Wednesday, November 7, 2018

Iceland raises rate 25 bps as inflation expectations rise

     Iceland's central bank raised its key interest rate, the rate on 7-day term deposits, by 25 basis points to 4.50 percent and warned "if inflation expectations continue to rise and remain persistently at a level above the target, it will call for a tighter monetary stance."
     It is the first rate  hike by the Central Bank of Iceland (CBI) since November 2015 and the first change in rates since a 150-basis-point easing cycle from August 2016 concluded with a 25-point cut in October 2017.
     Today's rate increase comes after the CBI in June began warning of the need for tighter monetary policy in light of rapid economic growth and wage pressures.
     In its October policy statement the bank's monetary policy committee then warned rates would rise if inflation expectations continued to rise and remain above the bank's target of 2.5 percent.
     "GDP growth in 2017 and H1/2018 was stronger than previously estimated," CBI said, raising its growth forecast for 2018 to 4.4 percent from an earlier 3.6 percent although growth is expected to slow down and help close the output gap.
     For 2019 CBI retained its forecast for economic growth of 2.7 percent, then lowered the 2020 forecast to 2.5 percent from an earlier 3.0 percent, and forecast 2.6 percent growth in 2021.
     Iceland's economy has enjoyed an economic boom in recent years, it grew 4.0 percent last year, boosted by a surge in tourism.
      Iceland's gross domestic product expanded by an annual 7.2 percent in the second quarter of this year, up from 5.6 percent in the first quarter while inflation rose to 2.8 percent in October from 2.7 percent in September, boosted by higher import prices from a lower exchange rate of the krona and higher oil prices.
     "The outlook is for inflation to continue rising and be somewhat above the target next year," CBI said, adding inflation expectations have risen recently and now above target.
     In its latest monetary bulletin, CBI maintained its forecast for headline inflation this year to average 2.7 percent, up from 1.8 percent last year, but raised the forecast for 2019 inflation to 3.4 percent from an earlier 2.8 percent as unit labour cost rise 5.3 percent after a 5.6 percent rise in 2018.
     In 2020 inflation is seen averaging 2.7 percent and then easing to CBI's 2.5 percent target in 2021.
     After rising sharply from March 2015 to June 2017, Iceland's krona has weakened this year and is now 8 percent weaker than CBI projected in its previous forecast from August and at its lowest level in more than two years as export growth has slowed and investors have turned more pessimistic.
      The CBI expects the exchange rate to remain broadly at its year-to-date average for the next two years, or a trade-weighted exchange rate index about 3 percent lower in 2018 than in 2017. For 2019 a further 3 percent decline in expected.
     Today the krona firmed in response to the rate hike and was trading at 120.4 to the U.S. dollar, down 14 percent this year.
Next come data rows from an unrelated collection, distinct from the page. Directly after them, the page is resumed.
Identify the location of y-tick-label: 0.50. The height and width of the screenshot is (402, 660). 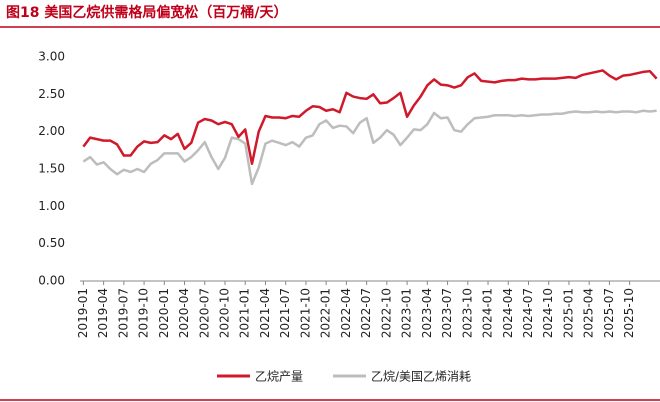
(52, 243).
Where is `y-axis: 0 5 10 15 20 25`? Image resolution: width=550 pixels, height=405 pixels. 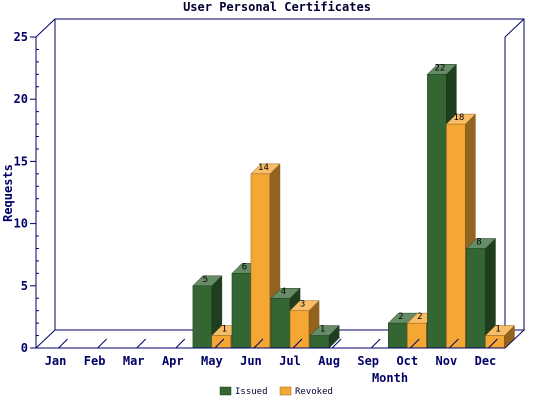
y-axis: 0 5 10 15 20 25 is located at coordinates (26, 192).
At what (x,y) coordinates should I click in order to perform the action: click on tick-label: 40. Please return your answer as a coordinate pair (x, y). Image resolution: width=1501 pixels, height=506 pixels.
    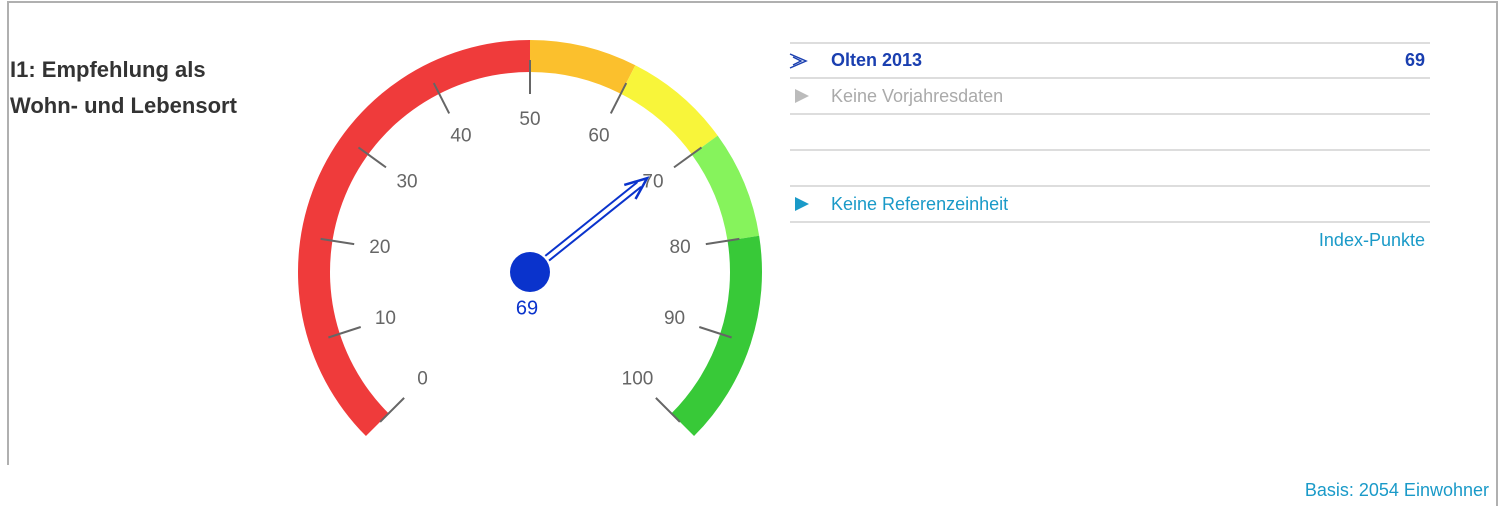
    Looking at the image, I should click on (460, 136).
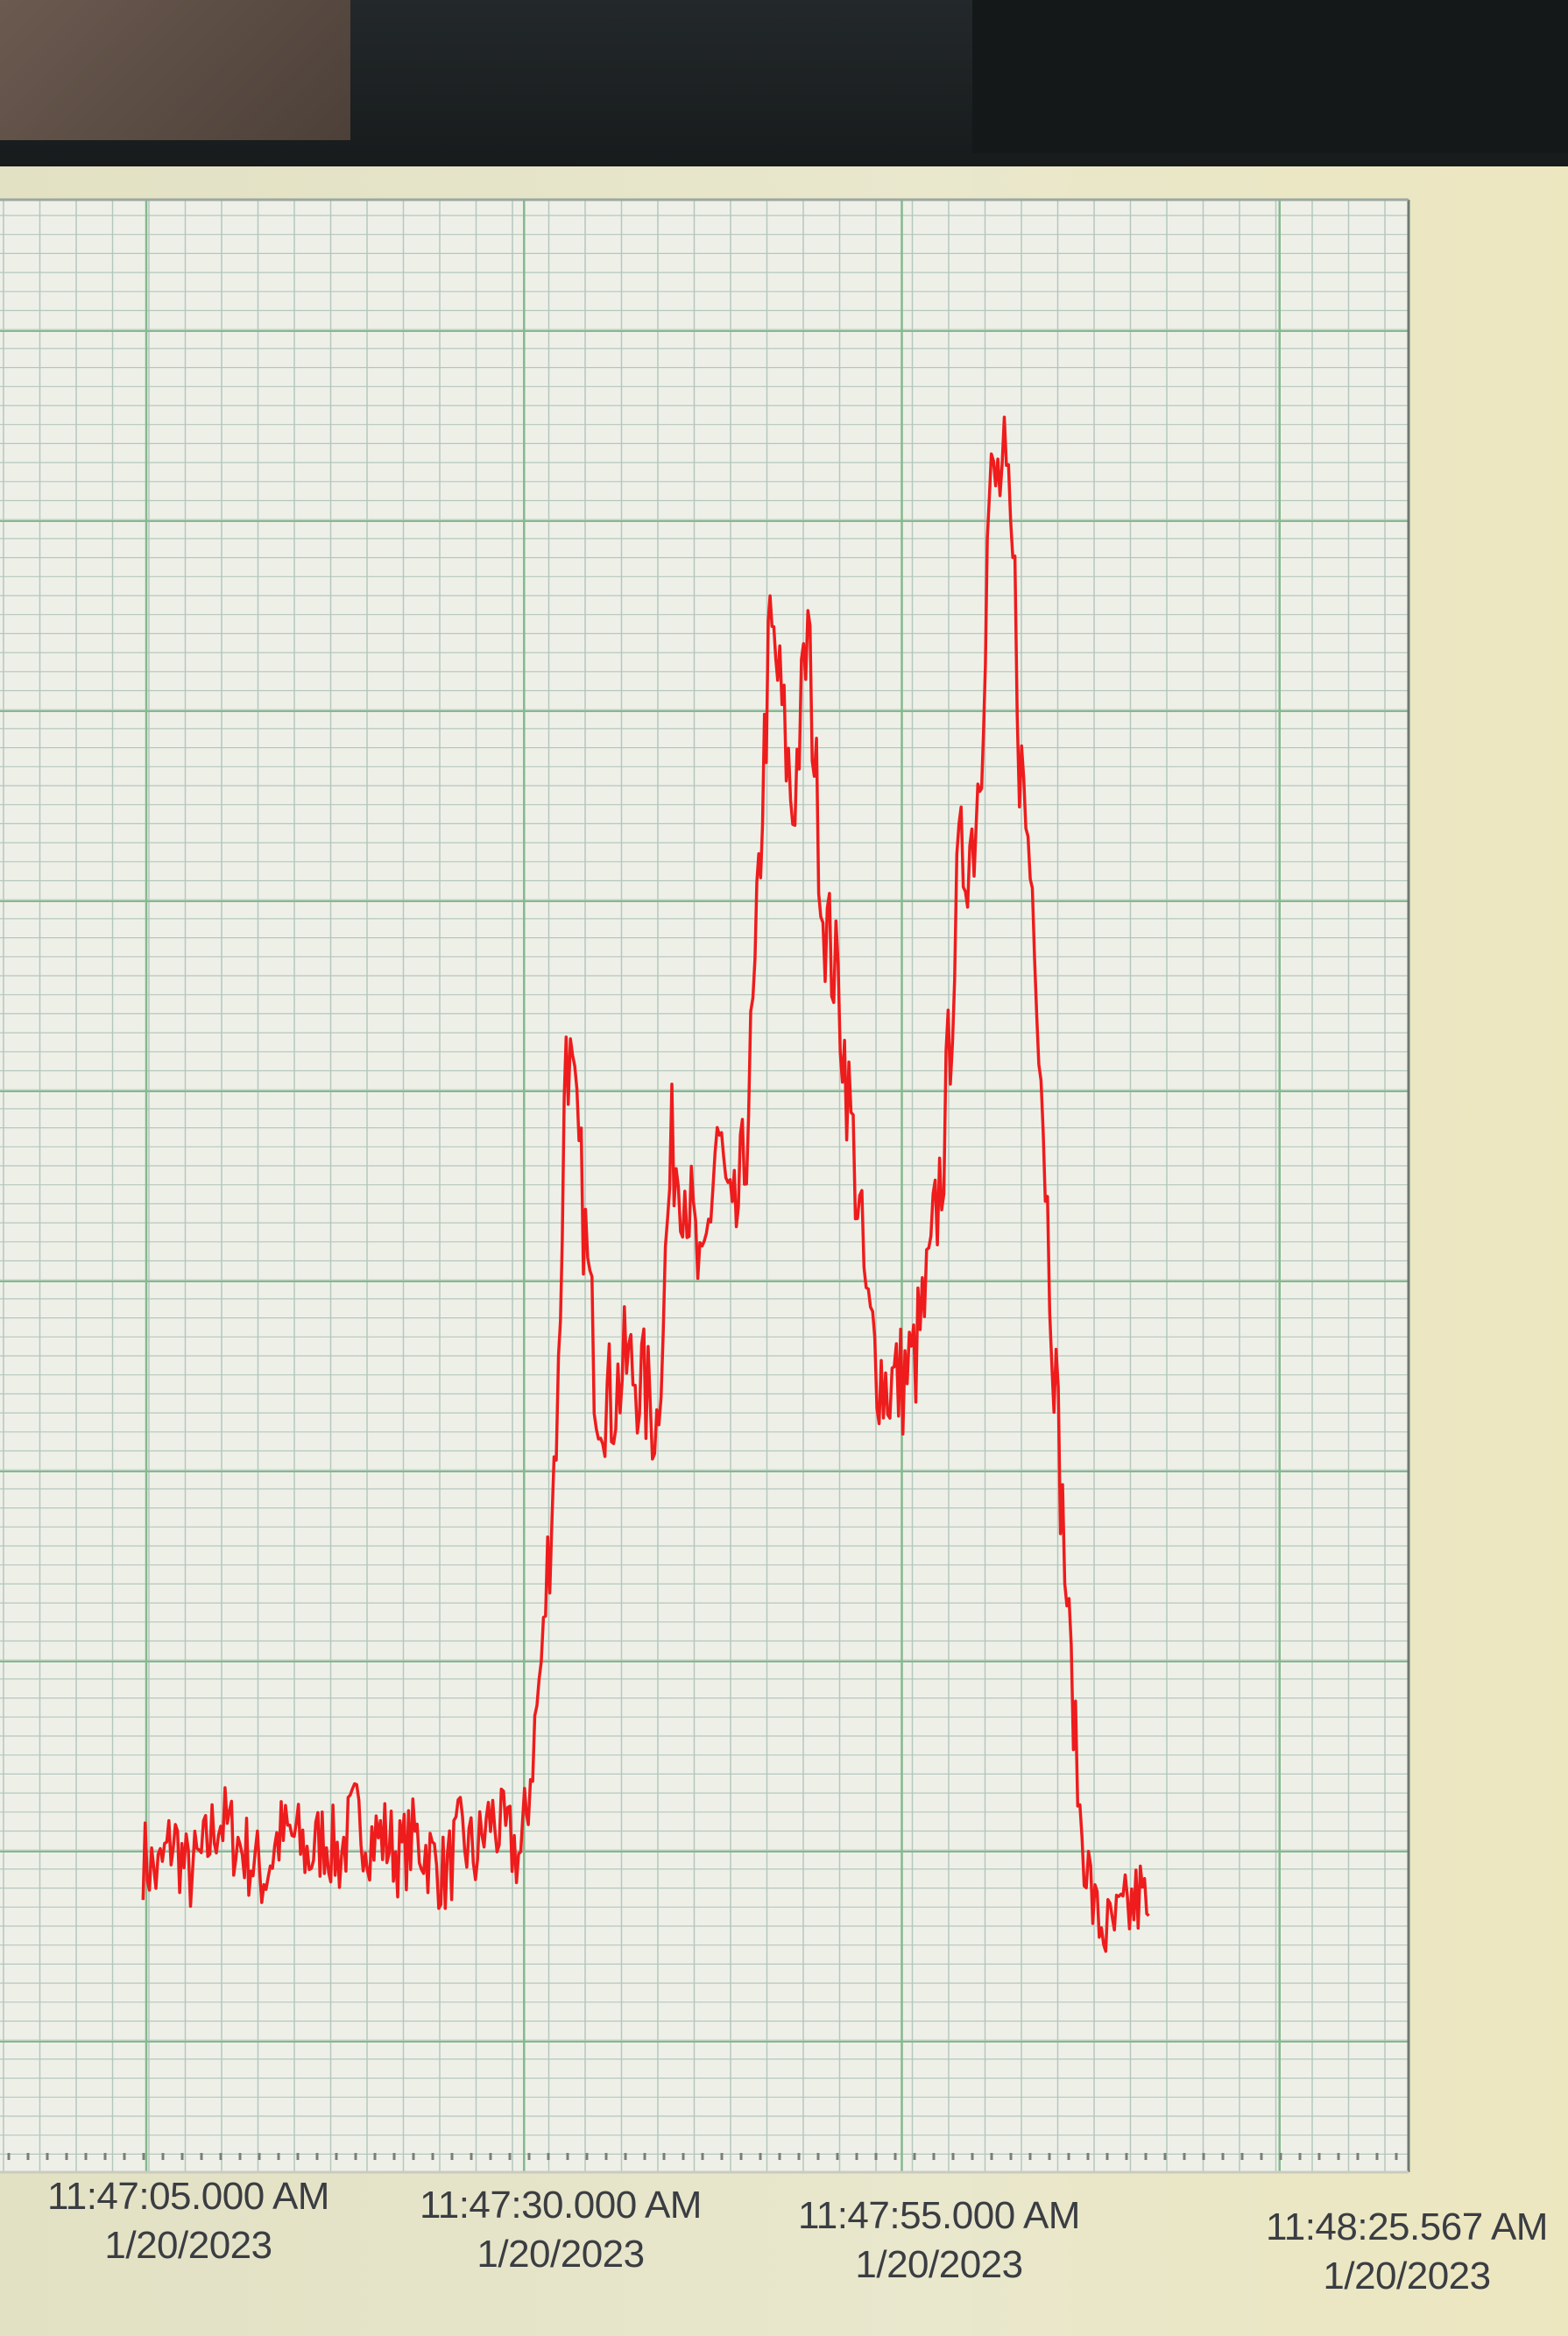 The height and width of the screenshot is (2336, 1568). What do you see at coordinates (1404, 2252) in the screenshot?
I see `x-tick-label: 11:48:25.567 AM 1/20/2023` at bounding box center [1404, 2252].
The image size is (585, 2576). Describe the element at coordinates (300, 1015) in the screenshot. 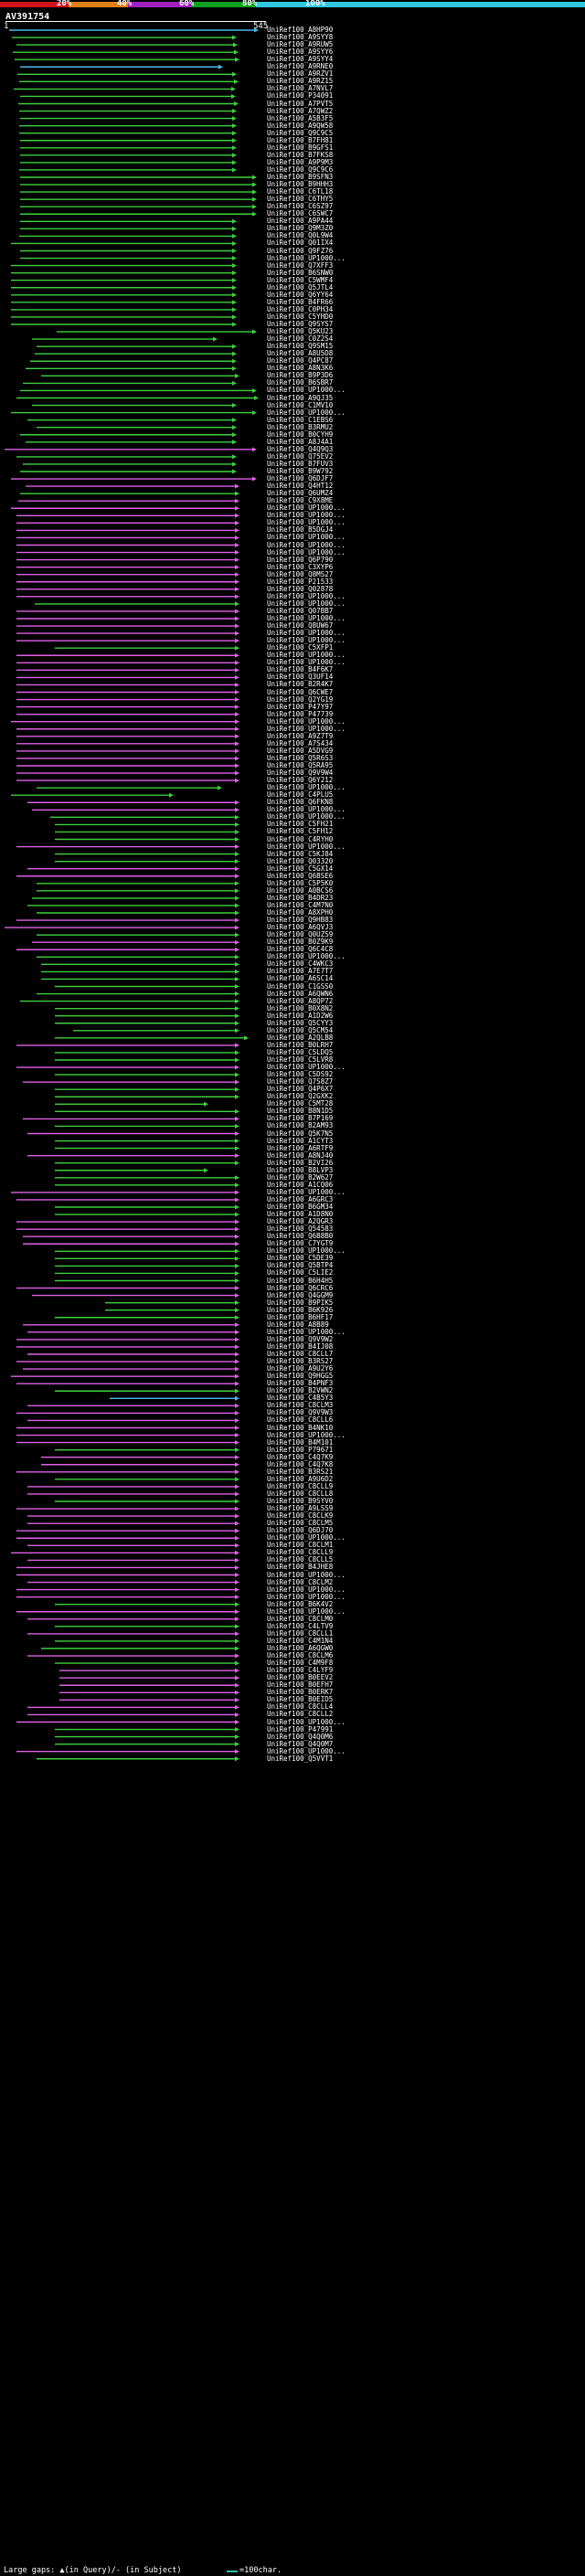

I see `hit-label: UniRef100_A1D2W6` at that location.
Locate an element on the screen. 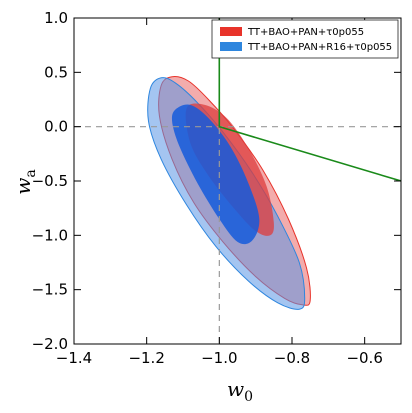 This screenshot has width=412, height=413. y-tick-label: −1.5 is located at coordinates (50, 290).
     The Central Bank of Iceland issued the following statement:
   

"The Monetary Policy Committee (MPC) of the Central Bank of Iceland has decided to raise the Bank’s interest rates by 0.25 percentage points. The Bank’s key interest rate – the rate on seven-day term deposits – will therefore be 4.5%. 
GDP growth in 2017 and H1/2018 was stronger than previously estimated. Even though growth is expected to slow down in H2, it is forecast at 4.4% for 2018 as a whole, according to the November Monetary Bulletin. This is nearly 1 percentage point more than the Bank forecast in August. GDP growth is projected to ease in the coming term and the positive output gap is expected to close.
Inflation measured 2.8% in October. The difference between measures of inflation including and excluding housing is close to its smallest in over four years. The year-on-year rise in house prices continues to ease, but this is offset by a sizeable increase in import prices in the recent term. This partly reflects the rise in global oil prices, although the króna has also depreciated since August. 
The outlook is for inflation to continue rising and be somewhat above the target next year. In addition, inflation expectations have risen recently and are now above target by all measures. The inflation outlook has therefore deteriorated, but on the other hand, the outlook is for growth in economic activity to ease faster than previously expected. 
Higher inflation and inflation expectations in recent months have lowered the Central Bank’s real rate more than is desirable in view of current economic developments and prospects. As a result, it is necessary to raise the Bank’s key rate now. 
The near-term monetary stance will depend on the interaction between a narrower output gap, wage-setting decisions, and developments in inflation and inflation expectations.
The MPC reiterates that it has both the will and the tools necessary to keep inflation at target over the long term. If inflation expectations continue to rise and remain persistently at a level above the target, it will call for a tighter monetary stance. Other decisions, particularly those relating to the labour market and fiscal policy, will then affect the sacrifice cost in terms of lower employment."